At the Center for Cell and Gene Therapy at Baylor College of Medicine in Houston, director Malcolm Brenner, a geneticist, says he has turned “AdV from poacher into gamekeeper.” He is using the virus to cure a rare form of blood cancer called EBV lymphoma, caused when B lymphocyte immune cells get infected with the Epstein-Barr virus (EBV). Best known as the cause of mononucleosis, EBV is so widespread that most of us have been exposed and still carry small quantities of the virus in our B cells—generally in a form so benign it fails to stimulate the T cells, immune cells crucial to pathogen search-and-destroy. In EBV lymphoma patients, however, things take a sinister turn. The virus causes B cells to proliferate and expand, and they do so unimpeded because the immune system fails to recognize or destroy the weak but dangerous virus that is driving the disease.

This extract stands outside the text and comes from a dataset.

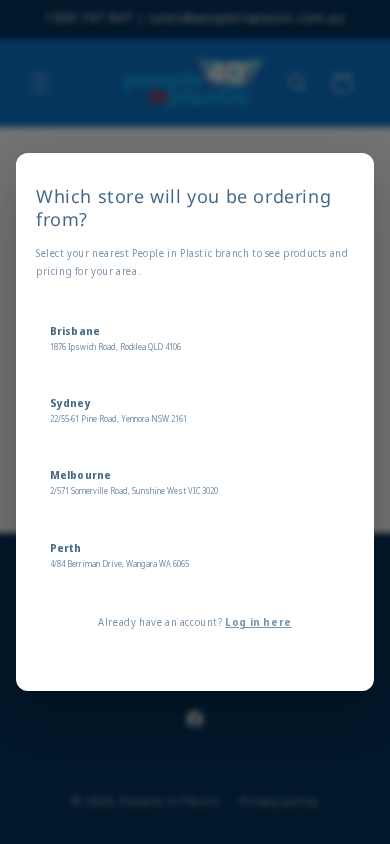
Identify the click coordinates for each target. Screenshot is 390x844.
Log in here (258, 622)
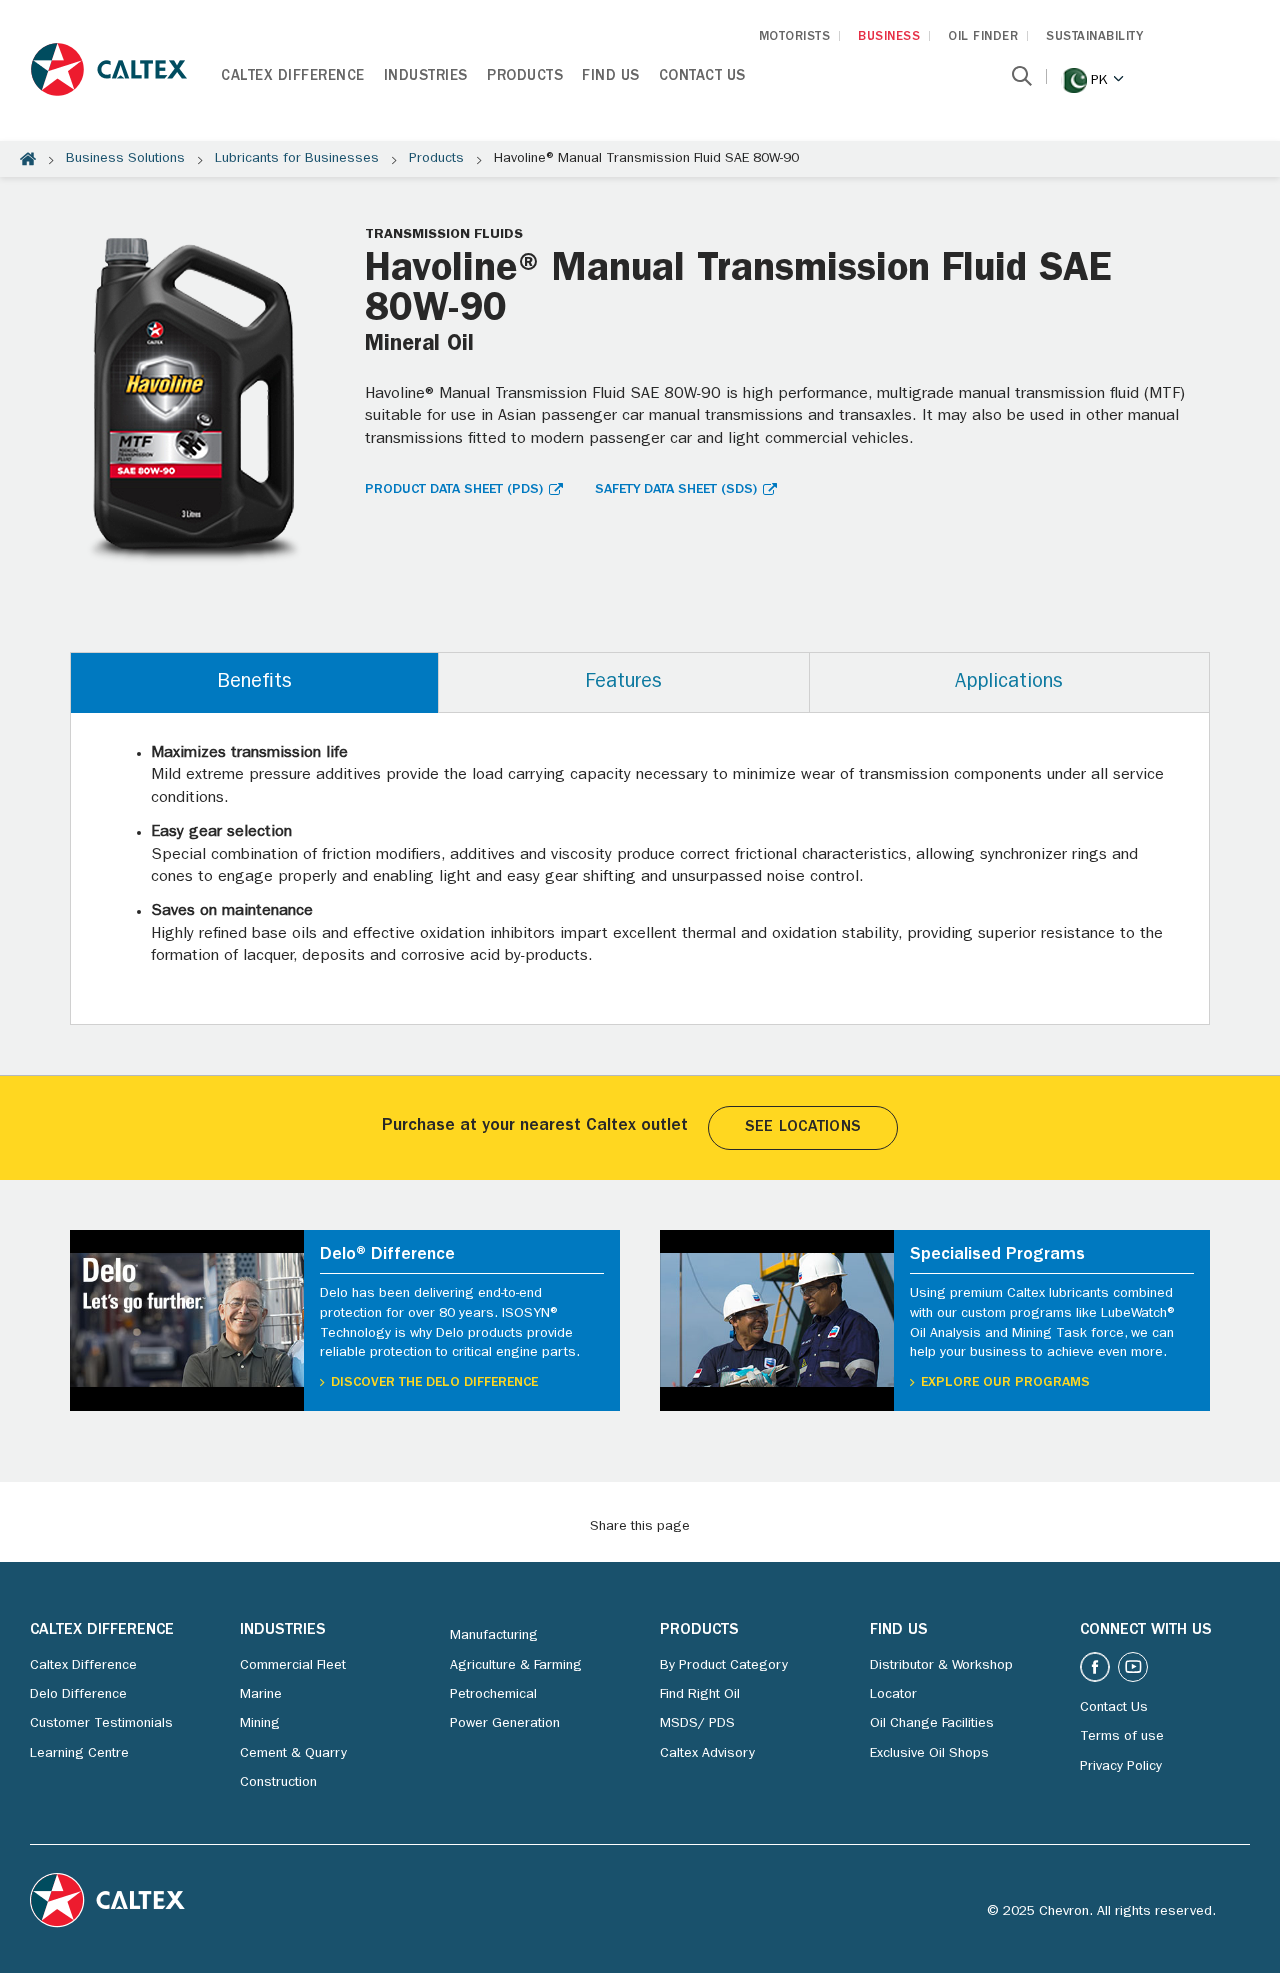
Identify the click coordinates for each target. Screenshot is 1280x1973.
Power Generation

The black bag of tricks mastered through gene therapy now offers a clever cure. To work his magic, Brenner takes ordinary T cells and tweaks them into cancer killers extraordinaire. First he extracts a diseased patient’s T cells and exposes them to the highly stimulating AdV virus. To T cells, AdV is like an alarm ringing at the firehouse, dispatching the fire trucks of the immune system. AdV turns on genes that rev the patient’s T cells to a heightened state of alert. Into this hopped-up brew Brenner adds weak EBV—the same virus that the immune system could not recognize before, allowing cancer to spread.?The vigilant T cells now notice and target weak EBV. Built to annihilate any cell carrying weak EBV, the T cells are injected back into the patient’s body, where they efficiently kill the cancer with nary a side effect.

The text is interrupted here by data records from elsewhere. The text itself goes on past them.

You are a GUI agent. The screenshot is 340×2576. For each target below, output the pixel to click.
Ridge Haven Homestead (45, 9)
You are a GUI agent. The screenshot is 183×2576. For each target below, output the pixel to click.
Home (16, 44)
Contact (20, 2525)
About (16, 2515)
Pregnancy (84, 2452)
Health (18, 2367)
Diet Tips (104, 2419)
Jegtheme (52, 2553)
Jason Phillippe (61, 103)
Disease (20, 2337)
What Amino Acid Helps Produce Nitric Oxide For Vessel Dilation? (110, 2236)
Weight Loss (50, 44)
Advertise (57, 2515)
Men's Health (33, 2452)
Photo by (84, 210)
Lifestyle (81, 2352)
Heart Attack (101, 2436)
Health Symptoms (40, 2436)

“We have had a complete response in eight out of twelve patients,” says Brenner, who did the work in collaboration with Baylor College of Medicine hematologists Catherine Bollard and Helen Heslop. “We hope that one or two injections will be sufficient, but there will probably be some patients who may need an injection every month to keep cancer at bay. Some cancers will be cured this way, and others will be turned into chronic disease.” Brenner has already begun to apply this approach to other types of cancer, including neuroblastoma, a deadly childhood cancer. Melanoma and lung cancer may be next.
“We used to think it was too dangerous to use viruses that cause a raging infection,” NIH’s David Bodine says, “but we’ve now realized that this incredible immune response can be turned very specifically against cancer. Think of cancer as living a quiet life—like those proverbial ladies who keep so many cats in their house. You don’t know there’s a huge cat problem until you simply can’t hide it anymore. The fact that the immune system is as aggressive as it is against common viruses is now being used to catch those cats early on.”

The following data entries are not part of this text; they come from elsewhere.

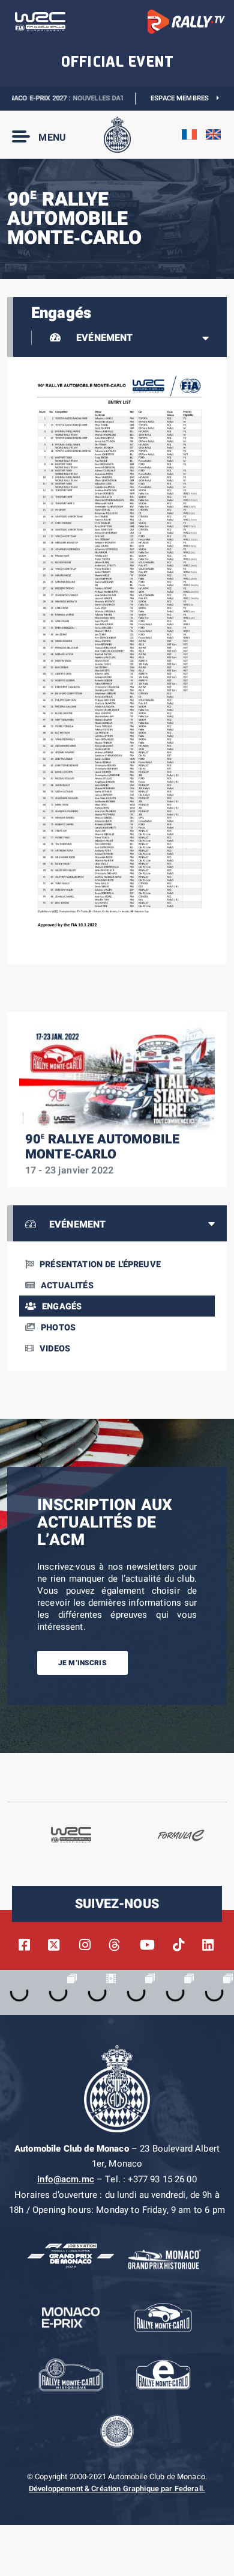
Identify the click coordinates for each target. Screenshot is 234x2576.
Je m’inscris (82, 1663)
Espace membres (184, 98)
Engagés (62, 1306)
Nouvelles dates (82, 98)
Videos (55, 1348)
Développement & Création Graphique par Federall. (117, 2488)
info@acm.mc (65, 2179)
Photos (58, 1327)
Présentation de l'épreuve (100, 1264)
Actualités (67, 1285)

Bodine marvels at how completely gene therapy has rebounded. “Fifty-six years ago James Watson and Francis Crick proposed the structure of the DNA molecule,” he says. “The things that have happened since then are astounding.”
In the end, it is Alessandro Cannata, the 18-year-old who now walks the streets of his city unassisted at night, who says it best in the language of hope: “I was fascinated by the beauty of New York. I still have the chills from what is so beautiful! I will come back soon. Maybe when they treat my other eye in Philadelphia.”